L’anthropomorphisme naît de ce phénomène. Thierry Ripoll, professeur de psychologie cognitive à l’université d’Aix-Marseille, écrit dans son ouvrage Pourquoi croit-on ? (2020) que le système intuitif répond à un besoin de sens immédiat et à l’espoir de ne pas être le produit contingent de phénomènes dépourvus de finalité. Bref, nous aimons nous raconter des histoires pour mieux rêver. L’une des conséquences les plus persistantes de cette disposition cognitive consiste à interpréter l’évolution comme une marche vers le progrès.

Progrès ? Quel progrès ?

Le mythe du progrès sous-tend largement notre manière de penser l’évolution du vivant. Il constitue l’un des cadres interprétatifs à travers lesquels nous donnons intuitivement un sens positif à l’évolution. Pourtant, le progrès est une notion historique, sociale ou technique, il n’est pas une catégorie biologique. On peut parler de progrès scientifique, économique ou politique ; on ne saurait parler d’un progrès de la nature. Si une structure organique (comme l’œil par exemple) demeure dans les populations, c’est parce que l’efficacité fonctionnelle contribue à sa persistance, et non pas parce qu’elle représenterait une amélioration inscrite dans un projet d’ensemble. Nos yeux, nos poumons ou notre cerveau ne sont pas l’aboutissement d’un dessein, ils sont les produits contingents de l’histoire évolutive.

Pourtant, en dépit de la liste de mots à éviter en sciences de l’évolution, notre langage continue d’introduire partout des hiérarchies implicites. Nous parlons encore volontiers d’espèces « primitives », de « fossiles vivants », ce qui revient à parler d’organismes qui seraient « moins » ou « plus » évolués que d’autres (ce qui est erroné, convenons-en). Nous évoquons encore souvent une nature « bien faite », voire qui serait « inventive ».

La métaphore de la « sortie des eaux » fonctionne elle-même comme un récit de promotion où quitter le milieu aquatique reviendrait à franchir un degré supérieur de l’évolution. Mais que dire alors des méduses et des baleines ? Des bactéries ou des champignons ? Des plantes ? À quelle aune mesurerions-nous leur prétendue infériorité ? Ces questions n’ont, du point de vue de la biologie, aucun sens. Elles témoignent seulement de la persistance d’un imaginaire finaliste.

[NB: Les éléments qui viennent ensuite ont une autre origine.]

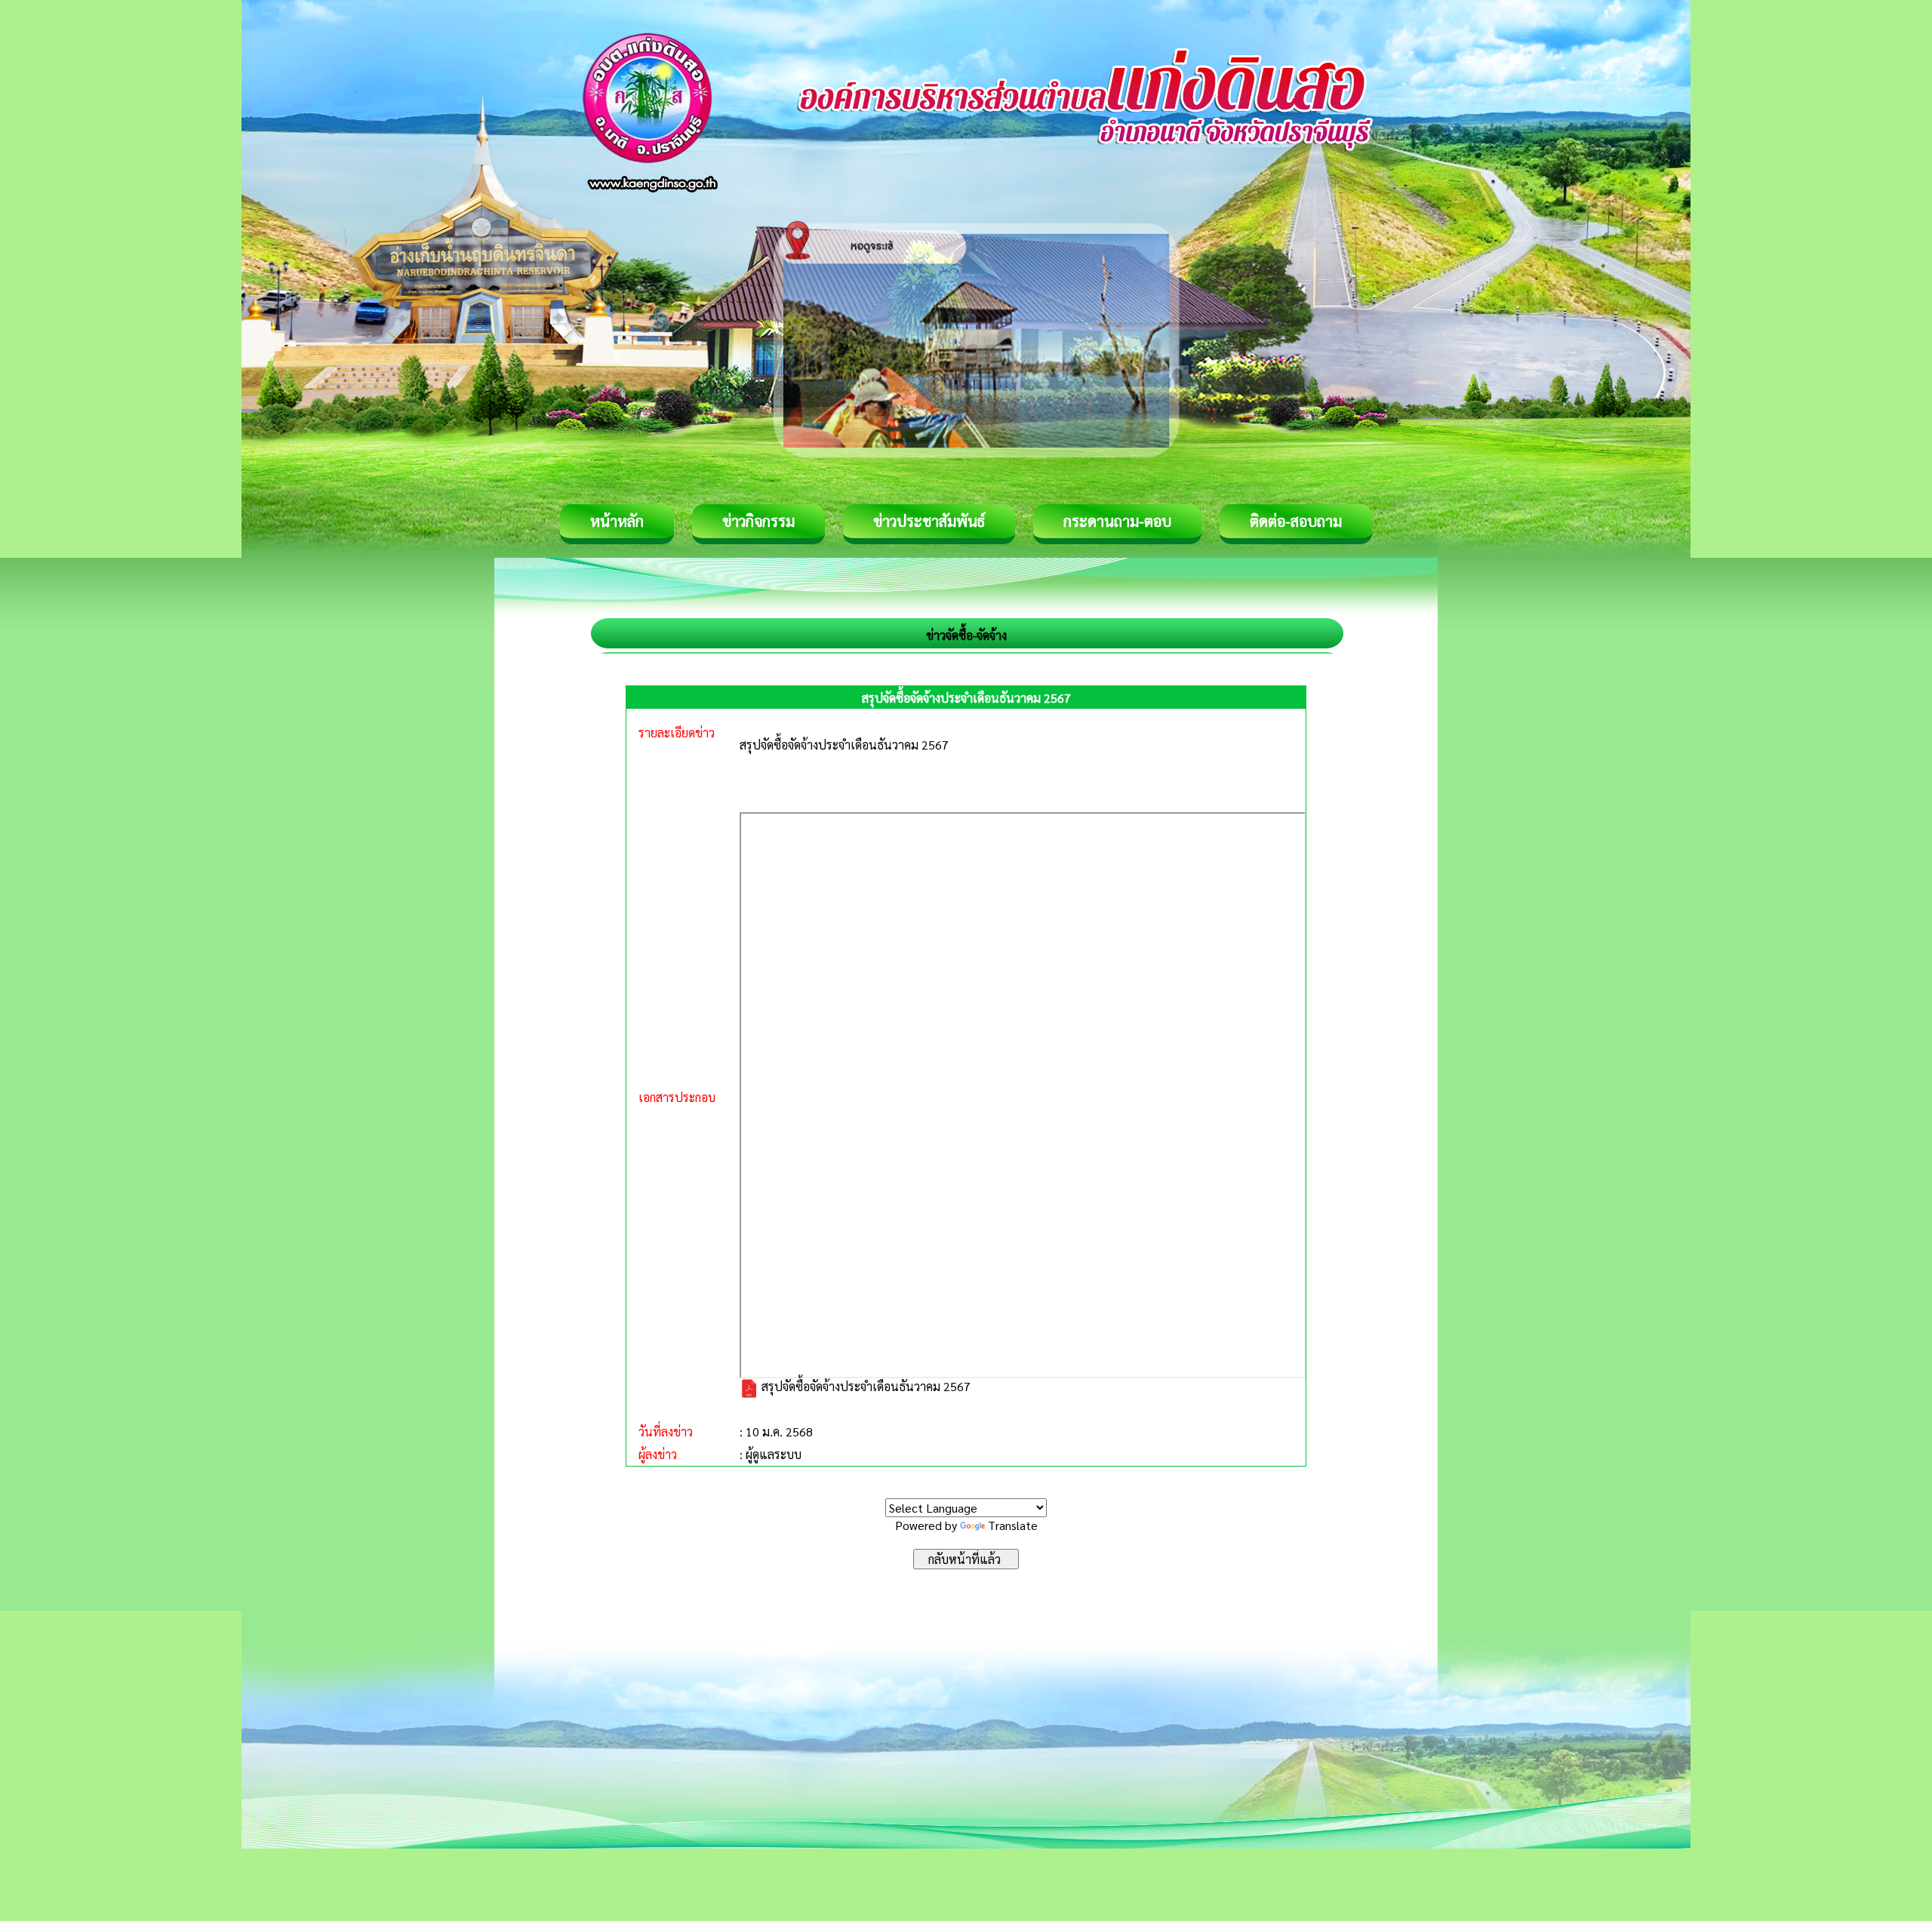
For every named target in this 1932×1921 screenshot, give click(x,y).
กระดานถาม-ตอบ (1117, 521)
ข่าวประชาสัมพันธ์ (929, 521)
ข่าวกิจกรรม (758, 521)
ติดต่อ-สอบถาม (1296, 521)
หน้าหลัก (617, 521)
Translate (1013, 1525)
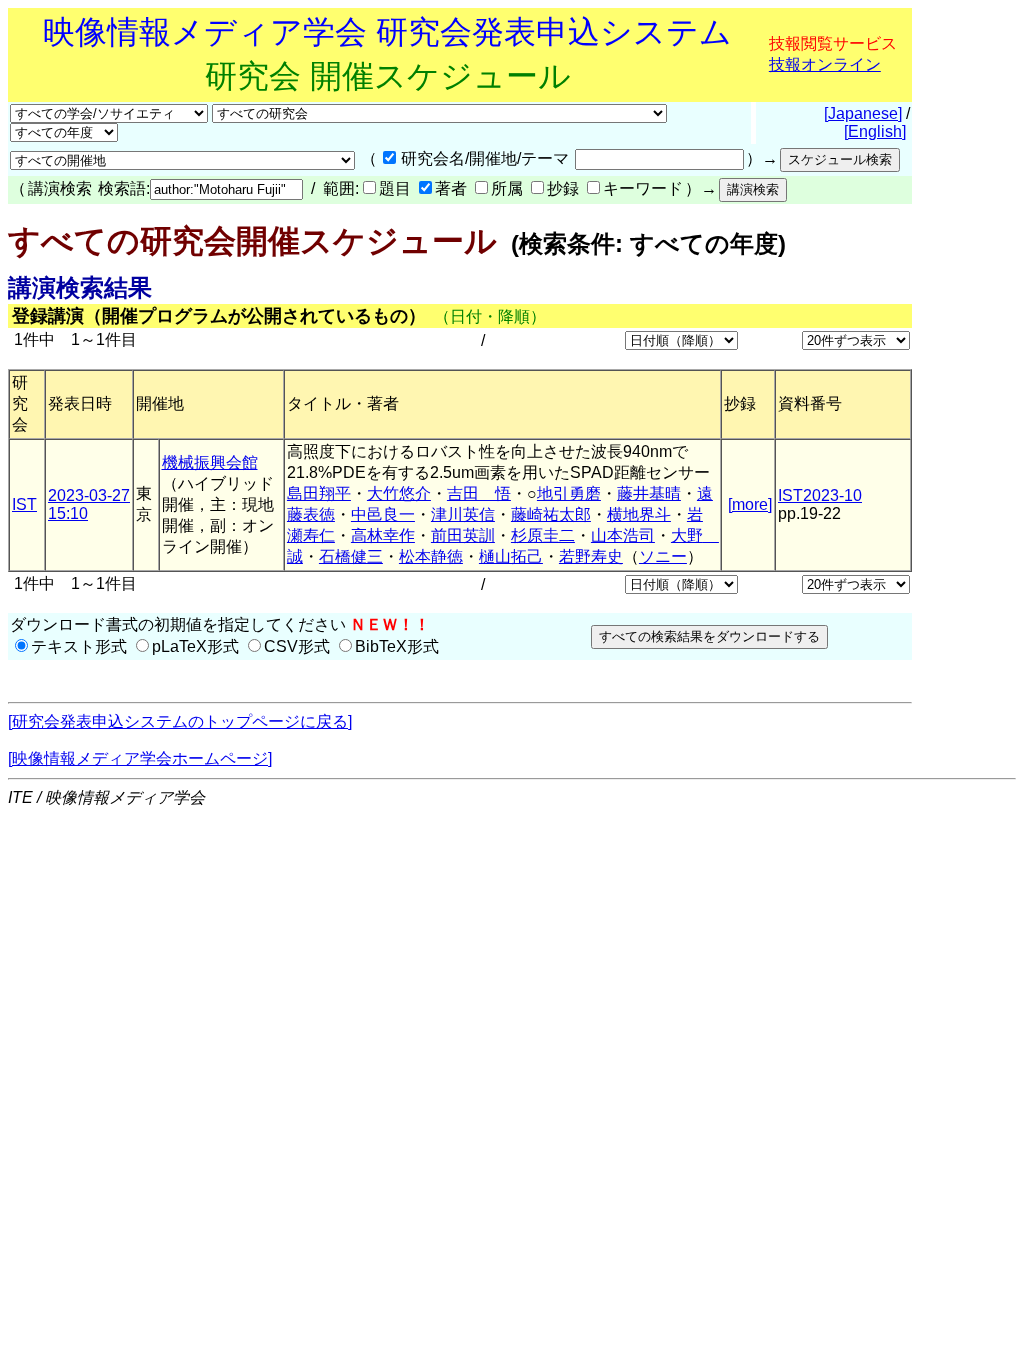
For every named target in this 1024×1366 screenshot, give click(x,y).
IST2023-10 (820, 495)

Une question socialement vive

Le savoir lié à l’évolution se heurte toujours à de multiples représentations sociales où se rencontrent croyances et biais épistémologiques. Si le débat scientifique catalysé par Darwin semble réglé, la théorie est loin de faire consensus dans la sphère sociétale : la théorie de l’évolution demeure une question socialement vive. Les difficultés de compréhension de la théorie de l’évolution ne relèvent pas d’une simple confusion terminologique.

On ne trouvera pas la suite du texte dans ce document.